Google’s search scientists are constantly striving to devise new signals in order to improve the base and depth of search results ranking. A signal is essentially quantitative learning from a specific document or query, or their combination, which can help yield better results. The algorithms rely on over 200 unique signals, some of which you would expect, such as how frequently the search terms surfaces on the webpage, if they are in the title or whether the search terms’ synonyms occur on the webpage.
It’s then implemented on Google’s test version. Both ‘before& after’ results pages are created and given to ‘raters’ specially trained to evaluate overall search quality. Based on the feedback – positive or negative, the company might opt to run what it calls a ‘live experiment’, to try out the updated algorithm on a rather small percentage of users to check (also termed a ‘Sandbox’), for example, how many of them actually click or skip the new top result.

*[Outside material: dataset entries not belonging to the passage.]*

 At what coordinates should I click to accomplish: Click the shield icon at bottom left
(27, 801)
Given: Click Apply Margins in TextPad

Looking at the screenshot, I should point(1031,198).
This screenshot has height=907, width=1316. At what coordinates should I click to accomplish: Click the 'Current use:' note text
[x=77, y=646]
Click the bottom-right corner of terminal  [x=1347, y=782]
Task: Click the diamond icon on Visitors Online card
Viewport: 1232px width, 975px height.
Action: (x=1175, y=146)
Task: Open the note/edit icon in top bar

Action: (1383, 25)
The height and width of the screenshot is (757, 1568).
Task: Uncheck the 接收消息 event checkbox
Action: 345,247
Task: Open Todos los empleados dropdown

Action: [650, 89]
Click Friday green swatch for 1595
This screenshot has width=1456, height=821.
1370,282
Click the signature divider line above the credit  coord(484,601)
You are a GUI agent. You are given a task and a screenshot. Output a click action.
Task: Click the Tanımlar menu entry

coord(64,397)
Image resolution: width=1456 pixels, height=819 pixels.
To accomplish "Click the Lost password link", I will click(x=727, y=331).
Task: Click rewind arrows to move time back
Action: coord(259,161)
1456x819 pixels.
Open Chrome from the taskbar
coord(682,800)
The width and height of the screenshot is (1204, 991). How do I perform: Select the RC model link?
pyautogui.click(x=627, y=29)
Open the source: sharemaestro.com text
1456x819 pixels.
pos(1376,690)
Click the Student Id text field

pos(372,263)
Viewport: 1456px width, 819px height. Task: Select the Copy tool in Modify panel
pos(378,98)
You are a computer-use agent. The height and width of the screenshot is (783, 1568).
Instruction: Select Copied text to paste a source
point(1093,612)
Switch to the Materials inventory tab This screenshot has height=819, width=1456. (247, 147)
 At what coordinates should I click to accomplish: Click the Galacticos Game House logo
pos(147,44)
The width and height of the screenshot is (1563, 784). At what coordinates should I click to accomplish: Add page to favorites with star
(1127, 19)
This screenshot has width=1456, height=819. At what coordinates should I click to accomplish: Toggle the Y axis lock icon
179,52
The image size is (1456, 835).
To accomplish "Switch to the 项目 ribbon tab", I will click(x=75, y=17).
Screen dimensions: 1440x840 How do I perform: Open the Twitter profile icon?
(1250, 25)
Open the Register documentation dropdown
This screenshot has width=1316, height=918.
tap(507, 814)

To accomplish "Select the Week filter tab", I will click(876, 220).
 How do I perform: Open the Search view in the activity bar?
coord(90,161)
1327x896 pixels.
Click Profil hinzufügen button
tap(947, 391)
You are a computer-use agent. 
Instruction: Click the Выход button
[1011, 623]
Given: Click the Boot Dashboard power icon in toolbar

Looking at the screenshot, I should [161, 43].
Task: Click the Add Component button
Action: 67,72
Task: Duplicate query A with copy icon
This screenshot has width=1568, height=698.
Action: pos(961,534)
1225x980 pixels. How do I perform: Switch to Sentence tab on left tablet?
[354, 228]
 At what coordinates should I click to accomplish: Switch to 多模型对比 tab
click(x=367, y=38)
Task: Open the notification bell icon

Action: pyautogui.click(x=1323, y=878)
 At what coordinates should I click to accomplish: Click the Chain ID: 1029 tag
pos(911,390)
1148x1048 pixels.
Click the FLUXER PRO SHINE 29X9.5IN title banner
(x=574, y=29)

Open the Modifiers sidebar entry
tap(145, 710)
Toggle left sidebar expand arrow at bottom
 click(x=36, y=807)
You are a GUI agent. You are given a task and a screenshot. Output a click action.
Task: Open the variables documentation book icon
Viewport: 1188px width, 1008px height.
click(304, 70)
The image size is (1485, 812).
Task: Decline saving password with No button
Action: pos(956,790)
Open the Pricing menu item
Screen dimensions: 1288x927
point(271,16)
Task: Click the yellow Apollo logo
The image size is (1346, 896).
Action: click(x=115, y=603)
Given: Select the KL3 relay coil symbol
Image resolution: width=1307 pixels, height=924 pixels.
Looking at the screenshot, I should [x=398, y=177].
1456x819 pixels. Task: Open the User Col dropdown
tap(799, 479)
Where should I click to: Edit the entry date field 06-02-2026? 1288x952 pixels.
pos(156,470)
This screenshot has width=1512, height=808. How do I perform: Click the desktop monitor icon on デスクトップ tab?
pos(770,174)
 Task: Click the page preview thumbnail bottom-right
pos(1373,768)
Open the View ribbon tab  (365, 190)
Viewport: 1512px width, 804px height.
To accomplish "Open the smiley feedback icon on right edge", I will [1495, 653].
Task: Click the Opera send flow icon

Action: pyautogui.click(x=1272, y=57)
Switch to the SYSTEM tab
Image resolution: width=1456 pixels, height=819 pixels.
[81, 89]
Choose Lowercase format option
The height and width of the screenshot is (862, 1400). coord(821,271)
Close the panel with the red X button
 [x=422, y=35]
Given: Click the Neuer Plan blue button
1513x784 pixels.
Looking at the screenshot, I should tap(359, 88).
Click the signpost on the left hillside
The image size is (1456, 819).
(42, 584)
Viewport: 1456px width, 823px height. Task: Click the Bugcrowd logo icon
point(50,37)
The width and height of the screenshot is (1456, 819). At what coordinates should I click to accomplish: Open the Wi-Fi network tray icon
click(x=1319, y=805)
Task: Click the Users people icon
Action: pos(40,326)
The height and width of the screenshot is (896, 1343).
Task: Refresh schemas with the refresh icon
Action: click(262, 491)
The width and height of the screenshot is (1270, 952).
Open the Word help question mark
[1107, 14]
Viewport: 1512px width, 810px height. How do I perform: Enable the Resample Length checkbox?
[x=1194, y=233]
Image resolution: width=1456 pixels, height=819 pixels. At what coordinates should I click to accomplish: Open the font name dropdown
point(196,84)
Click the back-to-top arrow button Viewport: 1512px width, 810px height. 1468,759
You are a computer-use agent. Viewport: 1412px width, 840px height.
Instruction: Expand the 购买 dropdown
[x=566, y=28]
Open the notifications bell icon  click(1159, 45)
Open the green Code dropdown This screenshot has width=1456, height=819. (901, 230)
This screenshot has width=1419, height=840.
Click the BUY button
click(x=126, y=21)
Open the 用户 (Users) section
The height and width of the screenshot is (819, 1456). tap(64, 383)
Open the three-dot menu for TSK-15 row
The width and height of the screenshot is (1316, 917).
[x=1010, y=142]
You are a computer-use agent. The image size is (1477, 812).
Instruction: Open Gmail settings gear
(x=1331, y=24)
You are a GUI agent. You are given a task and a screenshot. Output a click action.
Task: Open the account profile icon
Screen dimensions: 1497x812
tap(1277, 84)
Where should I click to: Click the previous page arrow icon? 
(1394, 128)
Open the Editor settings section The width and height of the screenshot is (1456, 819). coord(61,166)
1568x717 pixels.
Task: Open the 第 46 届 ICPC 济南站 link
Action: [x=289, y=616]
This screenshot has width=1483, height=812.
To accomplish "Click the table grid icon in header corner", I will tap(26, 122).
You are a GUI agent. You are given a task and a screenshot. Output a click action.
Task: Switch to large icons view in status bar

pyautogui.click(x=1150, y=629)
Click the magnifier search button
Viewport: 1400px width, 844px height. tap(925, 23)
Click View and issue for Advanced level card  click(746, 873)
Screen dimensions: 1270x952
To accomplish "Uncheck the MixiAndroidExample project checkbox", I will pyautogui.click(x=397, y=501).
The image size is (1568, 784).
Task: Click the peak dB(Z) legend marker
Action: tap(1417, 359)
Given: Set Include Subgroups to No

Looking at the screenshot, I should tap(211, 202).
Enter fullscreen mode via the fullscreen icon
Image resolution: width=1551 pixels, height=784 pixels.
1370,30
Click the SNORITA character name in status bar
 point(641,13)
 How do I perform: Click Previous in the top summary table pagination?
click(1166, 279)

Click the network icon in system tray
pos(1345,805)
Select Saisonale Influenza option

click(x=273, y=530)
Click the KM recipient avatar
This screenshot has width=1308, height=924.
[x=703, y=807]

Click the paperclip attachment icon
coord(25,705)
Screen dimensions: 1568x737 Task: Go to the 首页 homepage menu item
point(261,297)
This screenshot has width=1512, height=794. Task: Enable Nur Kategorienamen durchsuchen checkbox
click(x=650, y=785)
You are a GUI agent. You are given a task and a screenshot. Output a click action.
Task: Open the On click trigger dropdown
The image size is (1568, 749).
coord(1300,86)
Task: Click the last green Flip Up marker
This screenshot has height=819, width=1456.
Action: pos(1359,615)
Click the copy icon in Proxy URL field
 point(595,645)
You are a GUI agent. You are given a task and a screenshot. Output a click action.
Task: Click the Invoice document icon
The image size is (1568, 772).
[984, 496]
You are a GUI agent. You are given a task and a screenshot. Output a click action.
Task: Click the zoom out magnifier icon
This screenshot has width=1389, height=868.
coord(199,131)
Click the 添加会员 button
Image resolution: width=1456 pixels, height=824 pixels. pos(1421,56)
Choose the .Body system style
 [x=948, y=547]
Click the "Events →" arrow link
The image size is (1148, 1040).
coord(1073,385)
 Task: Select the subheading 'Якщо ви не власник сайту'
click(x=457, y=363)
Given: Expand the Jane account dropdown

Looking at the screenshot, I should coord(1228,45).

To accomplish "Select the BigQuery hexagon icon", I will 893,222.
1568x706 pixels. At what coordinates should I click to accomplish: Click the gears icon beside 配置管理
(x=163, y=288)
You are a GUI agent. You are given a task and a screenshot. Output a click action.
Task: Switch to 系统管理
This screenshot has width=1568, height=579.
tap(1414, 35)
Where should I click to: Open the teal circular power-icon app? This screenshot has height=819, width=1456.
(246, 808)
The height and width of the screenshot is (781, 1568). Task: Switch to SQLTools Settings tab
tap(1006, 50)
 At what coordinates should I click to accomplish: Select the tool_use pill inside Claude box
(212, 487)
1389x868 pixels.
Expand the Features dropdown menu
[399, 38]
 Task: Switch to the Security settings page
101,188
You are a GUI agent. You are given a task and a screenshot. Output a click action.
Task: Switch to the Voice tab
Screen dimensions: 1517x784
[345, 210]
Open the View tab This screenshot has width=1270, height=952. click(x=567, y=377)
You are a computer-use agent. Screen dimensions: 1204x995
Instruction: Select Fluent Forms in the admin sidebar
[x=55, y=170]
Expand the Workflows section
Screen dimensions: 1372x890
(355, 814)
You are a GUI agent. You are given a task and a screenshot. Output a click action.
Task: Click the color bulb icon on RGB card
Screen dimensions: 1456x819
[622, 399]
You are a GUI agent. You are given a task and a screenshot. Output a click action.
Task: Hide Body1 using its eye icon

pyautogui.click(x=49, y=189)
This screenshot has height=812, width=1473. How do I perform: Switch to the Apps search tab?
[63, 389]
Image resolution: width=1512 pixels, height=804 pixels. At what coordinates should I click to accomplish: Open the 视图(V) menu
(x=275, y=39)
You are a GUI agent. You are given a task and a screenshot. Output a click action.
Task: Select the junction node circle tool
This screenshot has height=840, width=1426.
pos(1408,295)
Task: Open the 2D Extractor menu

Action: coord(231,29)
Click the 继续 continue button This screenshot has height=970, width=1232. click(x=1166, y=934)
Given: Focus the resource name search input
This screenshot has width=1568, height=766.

There are plenty of instances where results even a few years old might still be relevant owing to their timelessness (recipes etc) On the other hand, when you are searching for the updates of your favorite game, a result that is a day old might be considered dated. This is something that Google has taken into consideration. In addition to some of these changes made to the overall look and feel of search, it has made it even easier to check Instant Previews of search results.
At times, a user is looking for a page with a particular type of visual, for example a seating chart while buying baseball tickets. But a ubiquitous results page can’t tell which one would have exactly what you want. Or you have already checked a specific webpage and would spot it instantly if you revisited it. You can now glance at a page preview sans having to click & see if it’s the one you are looking for.
This new layout may surface on the results page for an array of places like restaurants, hotels, museums, local businesses, landmarks etc. So it becomes easier check details like visiting hours, ‘how to reach’ directions, and get the nearest transit stops, while planning your visit, from a simple search. Even if you are not searching for any particular place by name, you can know about places and then quickly decide which ones are suitable for you. Google is rolling out the enhanced local search experience in over 40 languages.